§ **WHAT THIS TASK INVOLVES**: From the rows below, extract each line that contains the word "size", copying every such line in full.

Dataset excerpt
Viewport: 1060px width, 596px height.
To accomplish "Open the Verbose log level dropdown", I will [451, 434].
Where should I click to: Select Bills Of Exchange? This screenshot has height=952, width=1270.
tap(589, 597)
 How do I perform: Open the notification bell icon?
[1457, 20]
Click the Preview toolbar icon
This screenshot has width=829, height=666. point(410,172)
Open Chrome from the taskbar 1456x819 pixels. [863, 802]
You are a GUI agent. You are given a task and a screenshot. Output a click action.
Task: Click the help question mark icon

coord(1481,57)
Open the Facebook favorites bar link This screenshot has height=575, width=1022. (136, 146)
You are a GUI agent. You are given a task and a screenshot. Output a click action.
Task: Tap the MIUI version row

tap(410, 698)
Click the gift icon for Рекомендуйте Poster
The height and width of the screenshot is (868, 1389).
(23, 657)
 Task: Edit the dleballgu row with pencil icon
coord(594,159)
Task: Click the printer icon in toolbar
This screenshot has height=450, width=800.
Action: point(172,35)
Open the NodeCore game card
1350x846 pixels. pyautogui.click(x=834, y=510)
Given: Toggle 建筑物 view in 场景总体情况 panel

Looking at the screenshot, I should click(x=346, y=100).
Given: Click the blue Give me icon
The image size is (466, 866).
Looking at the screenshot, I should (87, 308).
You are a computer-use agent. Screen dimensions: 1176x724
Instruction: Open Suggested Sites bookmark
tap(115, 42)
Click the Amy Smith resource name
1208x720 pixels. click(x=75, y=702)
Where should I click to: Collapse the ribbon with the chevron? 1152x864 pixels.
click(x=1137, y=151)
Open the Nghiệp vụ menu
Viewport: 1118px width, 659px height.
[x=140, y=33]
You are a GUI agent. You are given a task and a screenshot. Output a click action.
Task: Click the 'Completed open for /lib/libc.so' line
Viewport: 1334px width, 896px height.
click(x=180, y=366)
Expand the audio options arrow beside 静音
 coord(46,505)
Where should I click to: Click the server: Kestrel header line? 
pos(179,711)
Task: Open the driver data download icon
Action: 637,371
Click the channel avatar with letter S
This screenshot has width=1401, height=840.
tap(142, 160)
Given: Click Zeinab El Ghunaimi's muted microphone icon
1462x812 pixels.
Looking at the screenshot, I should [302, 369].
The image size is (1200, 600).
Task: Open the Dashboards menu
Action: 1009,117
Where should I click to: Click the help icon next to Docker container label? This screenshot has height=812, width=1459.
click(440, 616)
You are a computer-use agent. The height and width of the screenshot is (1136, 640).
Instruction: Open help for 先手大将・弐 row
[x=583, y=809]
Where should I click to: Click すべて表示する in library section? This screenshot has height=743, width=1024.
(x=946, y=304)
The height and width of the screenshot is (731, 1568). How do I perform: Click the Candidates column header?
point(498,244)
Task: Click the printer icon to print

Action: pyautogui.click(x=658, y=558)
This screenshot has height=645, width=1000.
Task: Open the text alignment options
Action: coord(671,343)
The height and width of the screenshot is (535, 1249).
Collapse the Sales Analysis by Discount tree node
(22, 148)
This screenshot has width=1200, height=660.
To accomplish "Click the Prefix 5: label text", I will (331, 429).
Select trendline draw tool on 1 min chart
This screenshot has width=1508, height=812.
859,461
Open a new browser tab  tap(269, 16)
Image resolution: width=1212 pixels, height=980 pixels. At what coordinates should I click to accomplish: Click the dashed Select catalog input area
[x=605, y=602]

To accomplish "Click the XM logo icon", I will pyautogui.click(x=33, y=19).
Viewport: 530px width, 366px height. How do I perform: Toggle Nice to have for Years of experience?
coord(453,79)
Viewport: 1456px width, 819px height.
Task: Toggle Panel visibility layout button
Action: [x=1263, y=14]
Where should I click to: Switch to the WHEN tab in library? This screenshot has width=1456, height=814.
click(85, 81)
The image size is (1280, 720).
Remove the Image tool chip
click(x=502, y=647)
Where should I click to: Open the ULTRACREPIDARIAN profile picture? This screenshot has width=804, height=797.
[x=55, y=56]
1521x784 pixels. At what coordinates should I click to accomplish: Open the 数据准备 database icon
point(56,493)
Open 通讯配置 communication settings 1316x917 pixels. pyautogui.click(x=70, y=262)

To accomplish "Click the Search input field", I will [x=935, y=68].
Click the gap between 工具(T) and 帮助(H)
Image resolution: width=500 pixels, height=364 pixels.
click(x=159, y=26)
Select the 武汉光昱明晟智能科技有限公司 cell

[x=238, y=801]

§ **FINAL ANSWER**:
The image size is (466, 866).
The image size is (1200, 600).
The image size is (1280, 720).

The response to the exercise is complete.